MRI Epicenters Differentiate Spatiotemporal Patterns of Neurodegeneration in Parkinson's Disease

Abstract Parkinson's disease (PD) exhibits clinical and neuropathological heterogeneity, potentially driven by distinct spatiotemporal neurodegenerative patterns. This study utilizes a connectivity‐based MRI epicenter model combined with unsupervised clustering to identify unique degenerative epicenters in PD. Analyzing cross‐sectional multi‐modal MRI data from 278 PD patients and 177 healthy controls, this work identifies two distinct neurodegenerative epicenter patterns. Subtype 1 exhibits epicenters predominantly in cerebellar and midbrain regions associated with severe motor symptoms and rapid progression. Subtype 2 shows epicenters primarily in cortical and striatal regions with milder progression.

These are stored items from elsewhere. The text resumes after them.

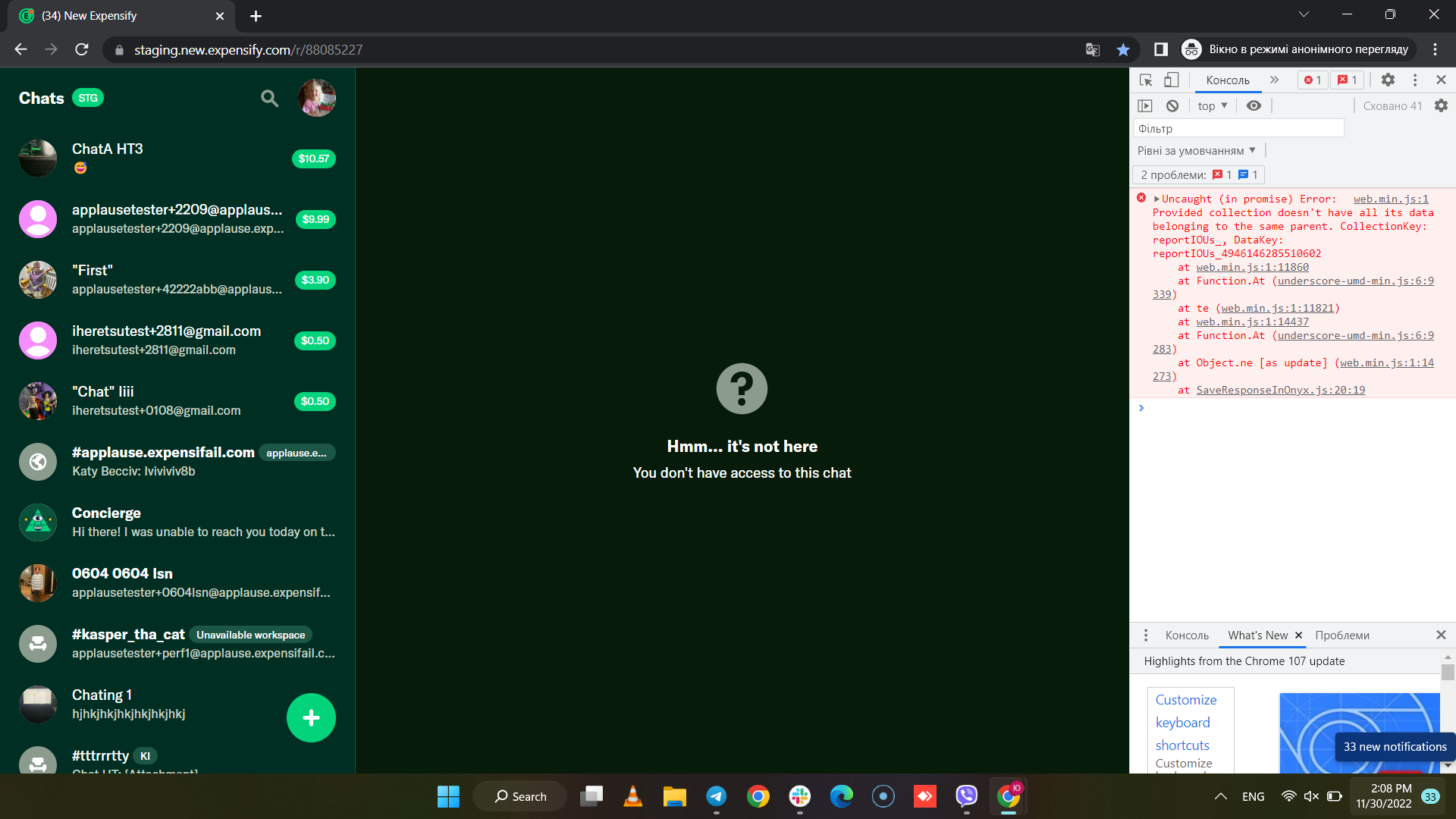This screenshot has width=1456, height=819.
Task: Click the live expression eye icon
Action: (1254, 106)
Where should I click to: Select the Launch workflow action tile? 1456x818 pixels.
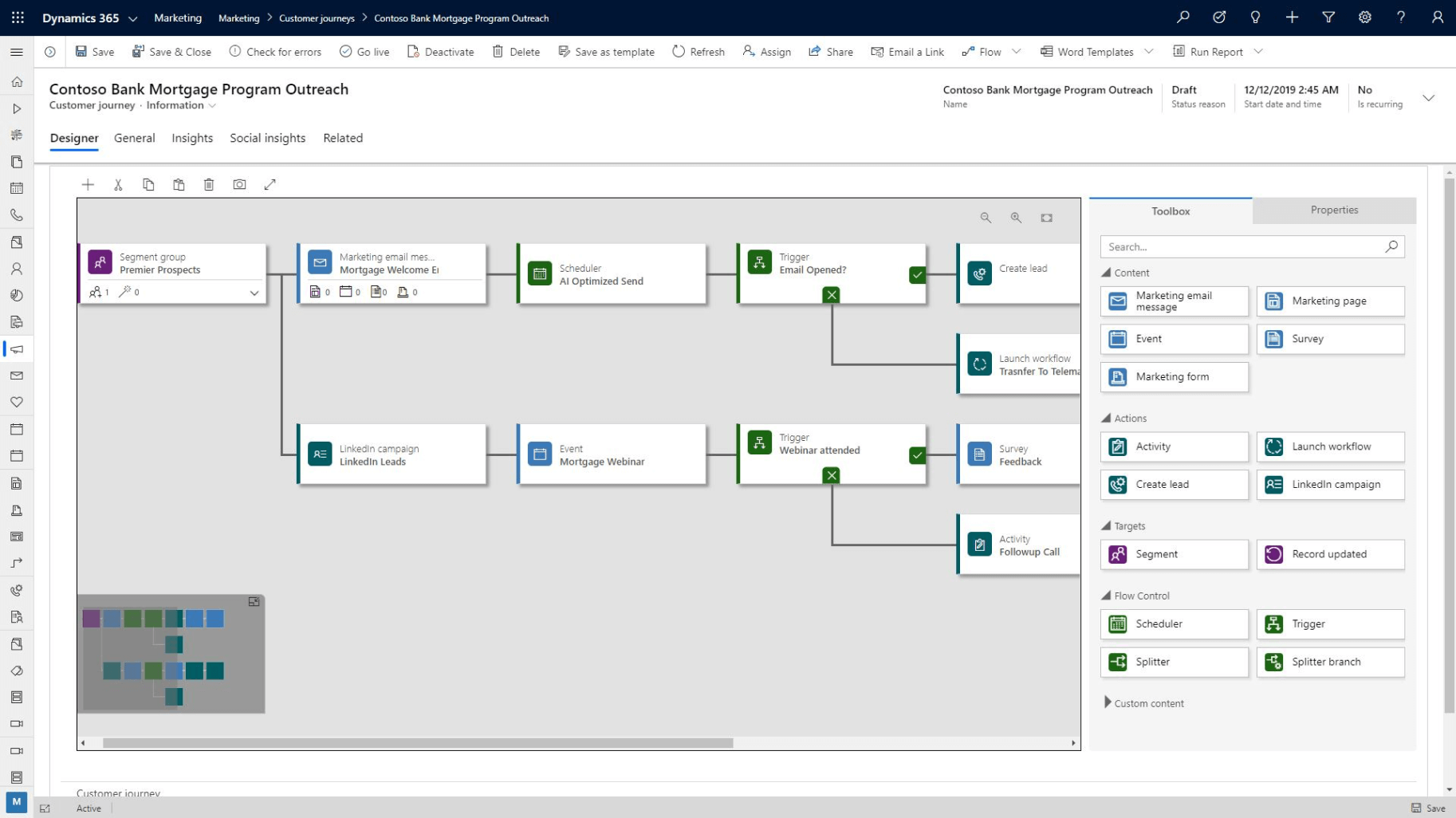tap(1330, 446)
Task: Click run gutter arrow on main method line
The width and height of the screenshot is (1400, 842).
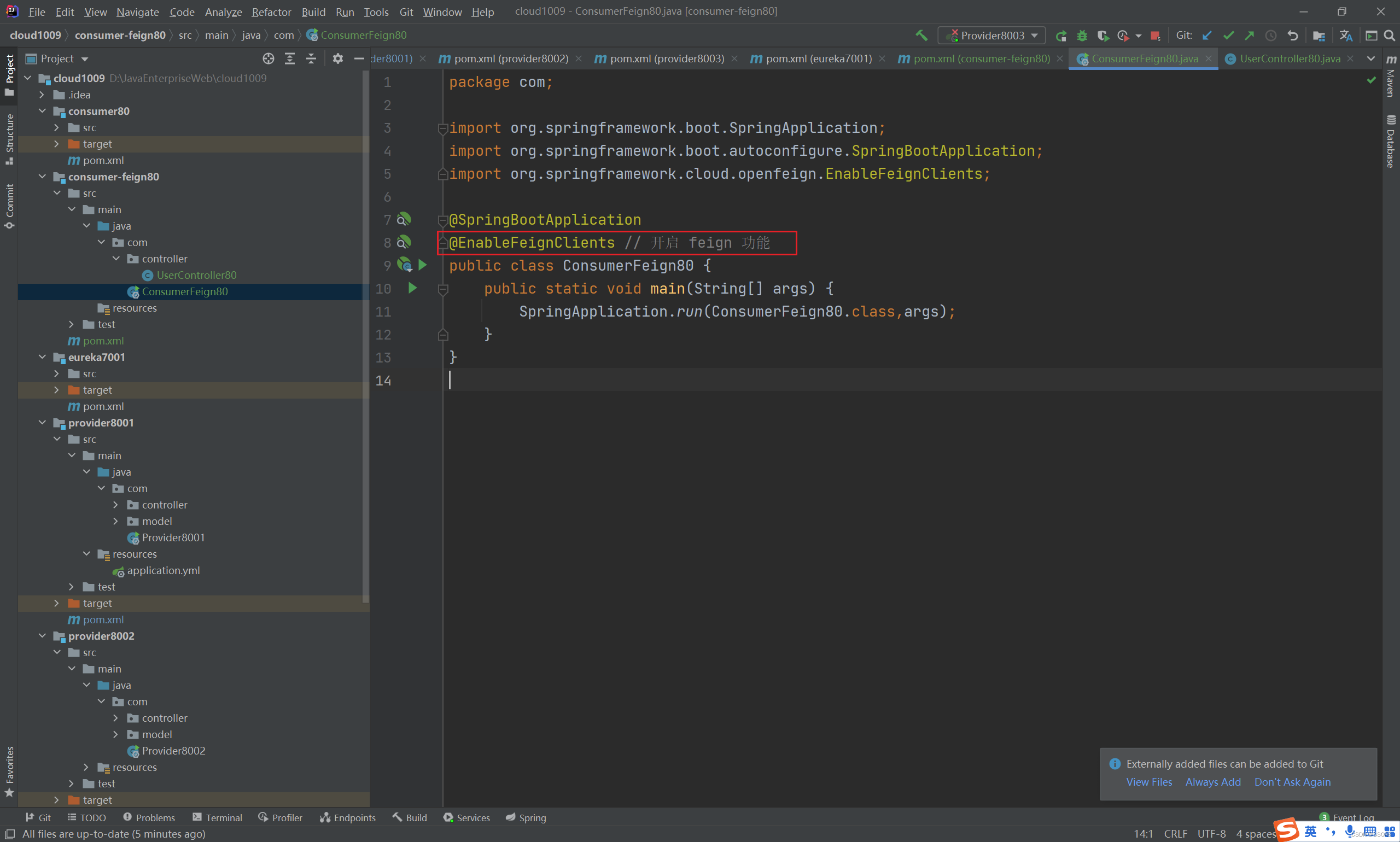Action: [412, 288]
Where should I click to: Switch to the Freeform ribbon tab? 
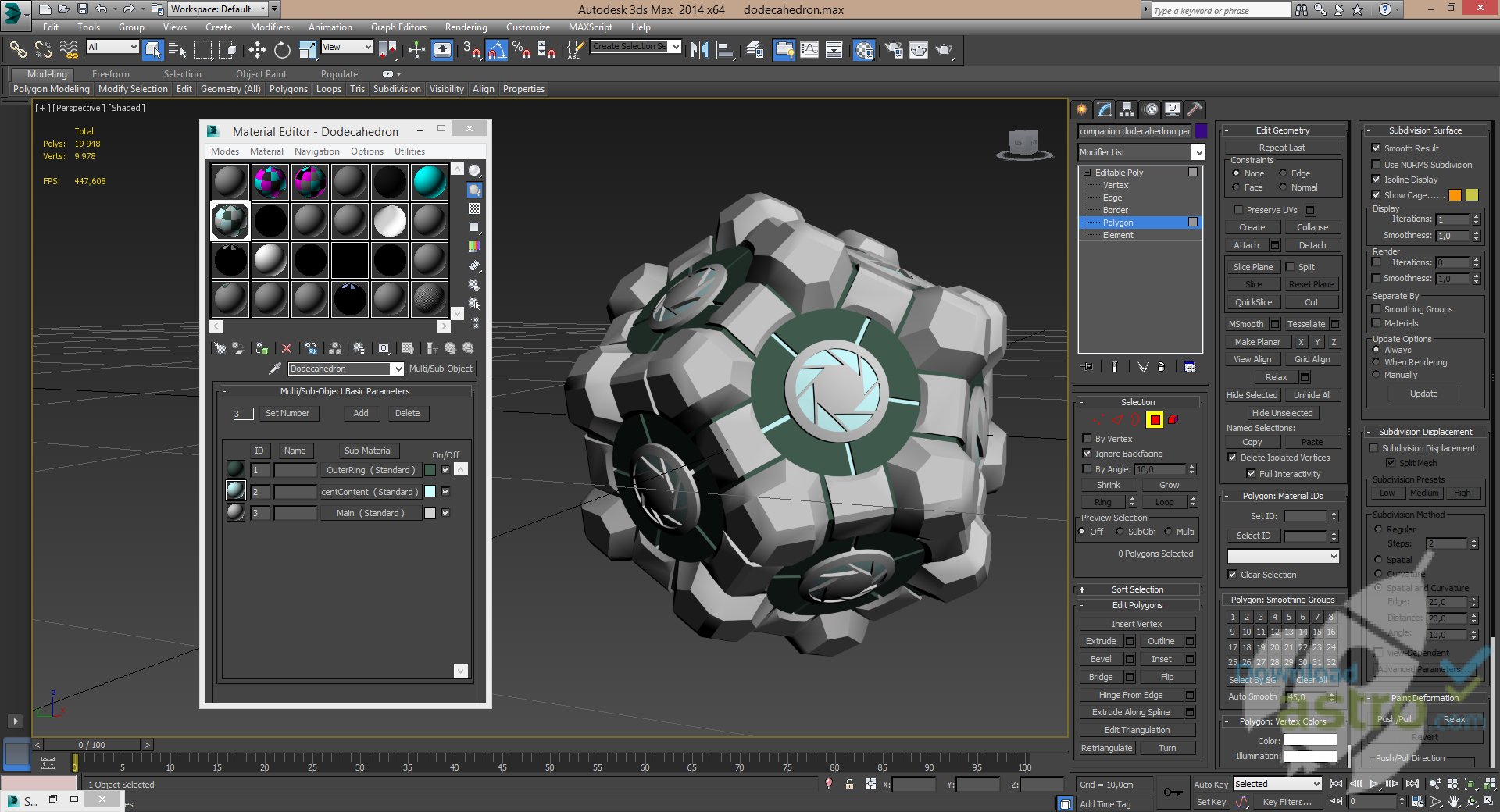[x=110, y=73]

These patterns are validated in an independent cohort of 66 PD patients and shows consistency in longitudinal follow‐up. Additionally, a predictive model incorporating epicenter traits and structural connectivity properties is developed, accurately forecasting individualized neurodegenerative progression. Spatial correlation analyses further reveal overlapping epicenter distributions between PD subtype 1 and other movement disorders, including essential tremor and multiple system atrophy, suggesting potential shared pathological mechanisms. These results delineate PD heterogeneity through distinct epicenter‐driven neurodegenerative trajectories, bridging the gap between neuroanatomical spread patterns and clinical variability. This novel framework not only enhances the understanding of PD's neuropathological complexity but also advances personalized prognosis and highlights connectivity‐based epicenters as promising biomarkers for PD subtyping and therapeutic targeting.